Der mit Aufgaben der Verwaltungsreform betraute Außenministeriums-Staatssekretär Schellhorn hat vor einigen Wochen 160 Vorschläge zur Deregulierung und Entbürokratisierung vorgelegt. Es ist zu hoffen, dass sich die Regierungsparteien darauf einigen können, zumal die Vorschläge auf den Kernbereich der Verwaltungsreform (nämlich Aufgabenreform) zielen. Auch wenn Vorschläge wie verlängerte Öffnungszeiten für Selbstbedienungsläden und eine Erhöhung der Umsatzgrenze für die Registrierkassenpflicht für die Behörden keine großen Einsparungen bringen werden, sind sie auf dem richtigen Weg. Häufig bleibt die Klage über zu hohen Verwaltungsaufwand bei der Erwartung stecken, die Behörden müssten eben effizienter arbeiten. Das tun sie aber bereits. Bei der Digitalisierung der Verwaltung kann sich Österreich international durchaus sehen lassen. Die dabei lukrierten Einsparungen werden aber umgehend durch neue Aufgaben aufgefressen. Ein aktuelles Beispiel: Die Bundesregierung verfolgt derzeit das an sich lobenswerte Vorhaben eines Anti-Mogelverpackungsgesetzes. In ihrer Stellungnahme hat die Landesregierung darauf hingewiesen, dass die vorgesehenen Regelungen insbesondere für kleinere Händler bürokratische Hürden mit sich bringen und die notwendigen Kontrollen zu spürbarem Mehraufwand bei den Behörden führen werden. Diese Widersprüchlichkeit zieht sich durch die gesamte Gesetzgebung. Auch in den Parlamenten machen sich viele Abgeordnete immer neue Gedanken, wo noch besser geregelt und kontrolliert werden sollte. Viele gut gemeinte Anträge münden in der (letztlich kostenintensiven) Aufforderung „Die Landesregierung soll ….“.

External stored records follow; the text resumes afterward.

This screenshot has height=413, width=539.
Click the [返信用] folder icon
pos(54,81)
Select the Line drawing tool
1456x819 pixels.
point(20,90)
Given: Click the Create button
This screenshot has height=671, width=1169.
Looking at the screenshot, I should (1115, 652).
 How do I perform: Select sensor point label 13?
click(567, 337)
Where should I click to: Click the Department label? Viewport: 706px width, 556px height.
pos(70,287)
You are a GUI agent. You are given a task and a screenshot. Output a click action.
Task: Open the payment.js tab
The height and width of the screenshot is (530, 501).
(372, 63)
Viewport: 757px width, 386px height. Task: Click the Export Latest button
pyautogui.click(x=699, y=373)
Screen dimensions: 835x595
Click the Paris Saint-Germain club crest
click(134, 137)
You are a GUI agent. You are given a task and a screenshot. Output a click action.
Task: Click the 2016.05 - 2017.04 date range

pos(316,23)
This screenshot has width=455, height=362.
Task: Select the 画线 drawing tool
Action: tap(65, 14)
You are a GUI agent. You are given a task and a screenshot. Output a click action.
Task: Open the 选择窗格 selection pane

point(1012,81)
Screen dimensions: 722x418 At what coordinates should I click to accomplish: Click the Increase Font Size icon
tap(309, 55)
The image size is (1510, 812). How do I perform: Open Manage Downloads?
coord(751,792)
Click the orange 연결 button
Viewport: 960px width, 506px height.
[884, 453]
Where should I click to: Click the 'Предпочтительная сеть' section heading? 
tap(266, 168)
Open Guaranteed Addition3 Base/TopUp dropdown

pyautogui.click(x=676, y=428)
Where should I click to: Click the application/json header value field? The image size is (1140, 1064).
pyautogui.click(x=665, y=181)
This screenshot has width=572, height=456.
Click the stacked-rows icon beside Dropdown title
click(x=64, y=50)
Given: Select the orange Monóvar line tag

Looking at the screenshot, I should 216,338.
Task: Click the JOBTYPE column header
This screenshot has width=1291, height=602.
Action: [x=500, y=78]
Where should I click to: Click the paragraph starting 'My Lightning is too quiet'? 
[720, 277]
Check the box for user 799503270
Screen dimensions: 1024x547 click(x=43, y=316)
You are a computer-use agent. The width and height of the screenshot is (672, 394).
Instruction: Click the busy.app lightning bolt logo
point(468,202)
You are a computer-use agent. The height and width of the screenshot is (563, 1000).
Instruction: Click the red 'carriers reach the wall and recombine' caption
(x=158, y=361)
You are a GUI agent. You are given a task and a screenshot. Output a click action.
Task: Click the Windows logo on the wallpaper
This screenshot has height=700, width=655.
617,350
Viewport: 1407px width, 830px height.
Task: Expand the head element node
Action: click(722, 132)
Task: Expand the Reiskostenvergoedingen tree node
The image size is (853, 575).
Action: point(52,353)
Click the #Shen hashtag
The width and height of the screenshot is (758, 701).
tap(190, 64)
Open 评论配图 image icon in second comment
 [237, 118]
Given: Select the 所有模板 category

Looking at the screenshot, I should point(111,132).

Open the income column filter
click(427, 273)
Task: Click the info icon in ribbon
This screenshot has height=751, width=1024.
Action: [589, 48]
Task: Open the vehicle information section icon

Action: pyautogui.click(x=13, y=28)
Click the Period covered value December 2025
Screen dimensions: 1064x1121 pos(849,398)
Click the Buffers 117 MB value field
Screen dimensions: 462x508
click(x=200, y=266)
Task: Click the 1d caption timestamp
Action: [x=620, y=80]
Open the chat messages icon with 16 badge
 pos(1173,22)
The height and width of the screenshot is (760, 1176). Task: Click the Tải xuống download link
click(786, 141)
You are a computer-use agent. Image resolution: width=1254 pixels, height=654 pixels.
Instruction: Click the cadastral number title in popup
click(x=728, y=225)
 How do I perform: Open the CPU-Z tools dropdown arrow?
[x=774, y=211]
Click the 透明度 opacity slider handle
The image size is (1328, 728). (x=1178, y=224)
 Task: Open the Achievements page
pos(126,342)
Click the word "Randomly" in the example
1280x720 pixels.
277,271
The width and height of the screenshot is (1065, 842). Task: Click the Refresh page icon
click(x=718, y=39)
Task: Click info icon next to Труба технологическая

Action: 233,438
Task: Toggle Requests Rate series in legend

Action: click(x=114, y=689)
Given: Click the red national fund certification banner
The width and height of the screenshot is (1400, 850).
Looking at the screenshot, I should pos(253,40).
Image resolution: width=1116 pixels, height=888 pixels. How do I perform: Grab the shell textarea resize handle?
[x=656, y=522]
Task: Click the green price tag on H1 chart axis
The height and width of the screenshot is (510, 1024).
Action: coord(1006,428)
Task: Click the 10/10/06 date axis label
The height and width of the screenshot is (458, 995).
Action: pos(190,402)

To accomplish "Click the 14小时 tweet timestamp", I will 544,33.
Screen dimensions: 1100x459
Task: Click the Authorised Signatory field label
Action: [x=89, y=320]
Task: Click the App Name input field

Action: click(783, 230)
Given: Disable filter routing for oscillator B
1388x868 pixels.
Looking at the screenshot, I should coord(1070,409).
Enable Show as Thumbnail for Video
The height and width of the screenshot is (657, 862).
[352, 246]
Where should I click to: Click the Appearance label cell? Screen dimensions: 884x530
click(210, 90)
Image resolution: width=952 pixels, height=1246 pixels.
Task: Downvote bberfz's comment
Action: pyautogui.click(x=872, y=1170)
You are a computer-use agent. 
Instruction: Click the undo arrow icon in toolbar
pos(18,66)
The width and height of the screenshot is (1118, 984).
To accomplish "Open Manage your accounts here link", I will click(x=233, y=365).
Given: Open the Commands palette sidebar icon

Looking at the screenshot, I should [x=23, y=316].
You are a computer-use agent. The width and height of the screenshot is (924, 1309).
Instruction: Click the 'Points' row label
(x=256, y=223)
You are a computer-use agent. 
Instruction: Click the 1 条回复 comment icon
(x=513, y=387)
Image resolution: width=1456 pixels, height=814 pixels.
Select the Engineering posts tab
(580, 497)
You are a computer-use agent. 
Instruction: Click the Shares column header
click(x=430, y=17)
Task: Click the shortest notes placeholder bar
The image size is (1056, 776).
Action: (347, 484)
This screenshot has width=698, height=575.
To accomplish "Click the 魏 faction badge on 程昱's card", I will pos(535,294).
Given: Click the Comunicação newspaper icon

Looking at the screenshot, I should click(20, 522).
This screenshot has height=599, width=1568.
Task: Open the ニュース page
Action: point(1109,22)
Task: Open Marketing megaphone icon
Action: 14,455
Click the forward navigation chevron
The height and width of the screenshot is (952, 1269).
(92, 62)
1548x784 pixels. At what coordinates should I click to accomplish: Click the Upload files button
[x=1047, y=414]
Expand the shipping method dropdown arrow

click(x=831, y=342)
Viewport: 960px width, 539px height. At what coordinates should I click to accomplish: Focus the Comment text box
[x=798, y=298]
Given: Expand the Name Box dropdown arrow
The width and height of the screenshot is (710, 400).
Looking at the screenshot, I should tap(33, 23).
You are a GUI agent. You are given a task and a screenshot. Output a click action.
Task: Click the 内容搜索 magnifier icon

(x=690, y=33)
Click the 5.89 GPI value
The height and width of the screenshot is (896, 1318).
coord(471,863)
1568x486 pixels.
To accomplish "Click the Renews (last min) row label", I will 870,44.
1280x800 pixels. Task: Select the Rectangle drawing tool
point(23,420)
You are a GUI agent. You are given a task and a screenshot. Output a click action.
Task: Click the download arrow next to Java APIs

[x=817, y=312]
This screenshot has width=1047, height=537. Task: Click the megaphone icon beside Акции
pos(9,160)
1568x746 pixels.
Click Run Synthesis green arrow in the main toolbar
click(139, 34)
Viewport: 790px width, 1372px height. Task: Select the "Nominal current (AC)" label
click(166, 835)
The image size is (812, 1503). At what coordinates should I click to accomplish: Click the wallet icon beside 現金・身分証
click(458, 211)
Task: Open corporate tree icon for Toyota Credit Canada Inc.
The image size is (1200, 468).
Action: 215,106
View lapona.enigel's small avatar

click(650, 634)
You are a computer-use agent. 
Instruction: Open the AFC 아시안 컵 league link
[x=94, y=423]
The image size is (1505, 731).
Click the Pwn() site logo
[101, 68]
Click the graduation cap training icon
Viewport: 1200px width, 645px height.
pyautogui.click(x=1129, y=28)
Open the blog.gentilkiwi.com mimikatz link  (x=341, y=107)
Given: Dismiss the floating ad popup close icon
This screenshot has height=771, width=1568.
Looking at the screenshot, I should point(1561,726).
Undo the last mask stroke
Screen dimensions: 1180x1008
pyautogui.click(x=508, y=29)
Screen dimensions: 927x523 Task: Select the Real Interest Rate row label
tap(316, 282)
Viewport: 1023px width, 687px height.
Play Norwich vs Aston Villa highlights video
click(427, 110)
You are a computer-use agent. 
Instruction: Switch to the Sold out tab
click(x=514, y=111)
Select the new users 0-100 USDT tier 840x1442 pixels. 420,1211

Häufig wird auch in einer anderen Zuständigkeitsverteilung zwischen Bund, Ländern und Gemeinden (meistens als versteckte Zentralisierung verstanden) ein riesiges Einsparungspotenzial vermutet. Da gibt es zwar tatsächlich viele Doppelgleisigkeiten (häufig beim Bund selbst) zu bereinigen. Aber ob Entscheidungen in Wien oder Bregenz getroffen werden, ändert sich an den Verwaltungskosten nichts Wesentliches. Maßgeblich ist vielmehr, ob überhaupt und mit welcher Intensität die Verwaltung dabei tätig werden muss. Die Bereitschaft der Politik und ihres Verwaltungsapparates, sich hier zurückzunehmen, sollte mehr sein als ein frommer Wunsch ans Christkind.
Jürgen Weiss vertrat das Land als Mitglied des Bundesrates (ÖVP) zwanzig Jahre lang in Wien und gehörte von 1991 bis 1994 der Bundesregierung an.